Open genegodbold opened 3 years ago

genegodbold commented 3 years ago

There are at least two dozen bacterial sequences of concern that bind host plasminogen to their surfaces. This bound plasmin is generally converted to plasmin which can then mediate serum resistance for the bacteria (this would be through the indirect activation of host complement). See issue #82.

For new term requests, please provide the following information:

Preferred term label

Binds host plasminogen/plasmin

Synonyms

None

Textual definition

These proteins of parasites specifically associate with the host protein plasminogen, usually securing it to the surface of the parasite where the plasminogen can be converted to the proteolytically active form and exert its effects which can include serum resistance and dissemination in host.

Examples

Suggested parent term

I don't think it can go lower than be a child of parent PATHGO_0000073 Determinant of pathogenicity. Plasminogen is found in blood and blood-bathed tissues and isn't a cell surface component.

Attribution

https://orcid.org/0000-0002-5702-4690

genegodbold commented 3 years ago

@jproesch I added some examples to this one.

jproesch commented 3 years ago

@genegodbold I'm hesitant to make this a top level term as it is disconnected from the effects it is bringing about. Seems it is contributing primarily to indirect complement inactivation and dissemination in the examples above, both of which are already represented.

In immune evasion and subversion we have: 'inactivates host complement indirectly' -->'inactivates host complement by recruiting vitronectin' (these labels is clunky and probably need to be revised anyway) one solution could be to add a sibling term, something like -->'inactivates host complement by plasminogen binding'

This is not a great solution, but possibly fits better with the existing structure.

for dissemination, currently this would probably be the logical place: mediates dissemination -->mediates host barrier traversal

but additional supporting substructure would be needed.

Overall this hits on the issue of needing to capture primary and downstream effects, and trying to facilitate that while keeping the organizational structure intact...

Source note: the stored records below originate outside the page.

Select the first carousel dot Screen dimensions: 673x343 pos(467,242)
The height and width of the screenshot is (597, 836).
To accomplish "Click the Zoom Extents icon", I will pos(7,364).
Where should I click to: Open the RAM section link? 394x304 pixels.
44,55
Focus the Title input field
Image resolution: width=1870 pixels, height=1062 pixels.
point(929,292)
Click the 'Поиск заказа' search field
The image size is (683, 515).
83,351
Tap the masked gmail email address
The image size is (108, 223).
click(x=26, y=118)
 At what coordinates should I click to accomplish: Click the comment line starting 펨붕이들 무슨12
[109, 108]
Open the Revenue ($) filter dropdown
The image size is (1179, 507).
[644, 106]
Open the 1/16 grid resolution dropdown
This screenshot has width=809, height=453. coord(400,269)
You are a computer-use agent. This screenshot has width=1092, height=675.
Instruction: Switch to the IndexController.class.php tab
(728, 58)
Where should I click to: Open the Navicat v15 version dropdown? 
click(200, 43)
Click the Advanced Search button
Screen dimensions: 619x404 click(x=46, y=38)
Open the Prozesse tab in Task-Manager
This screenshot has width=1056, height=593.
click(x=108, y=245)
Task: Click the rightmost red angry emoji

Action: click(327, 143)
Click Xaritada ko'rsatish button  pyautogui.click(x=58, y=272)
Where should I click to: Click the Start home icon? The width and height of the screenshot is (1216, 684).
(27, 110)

genegodbold commented 3 years ago

@jproesch There are dozens of things that mediate complement activation/inactivation or dissemination that don't bind plasminogen. This is a way to distinguish the things that do bind. Binding host fibrinogen is similar. I think it is good to note.

genegodbold commented 3 years ago

Also, binding plasminogen doesn't necessarily lead to complement activation OR dissemination. I'm trying to cover the bases.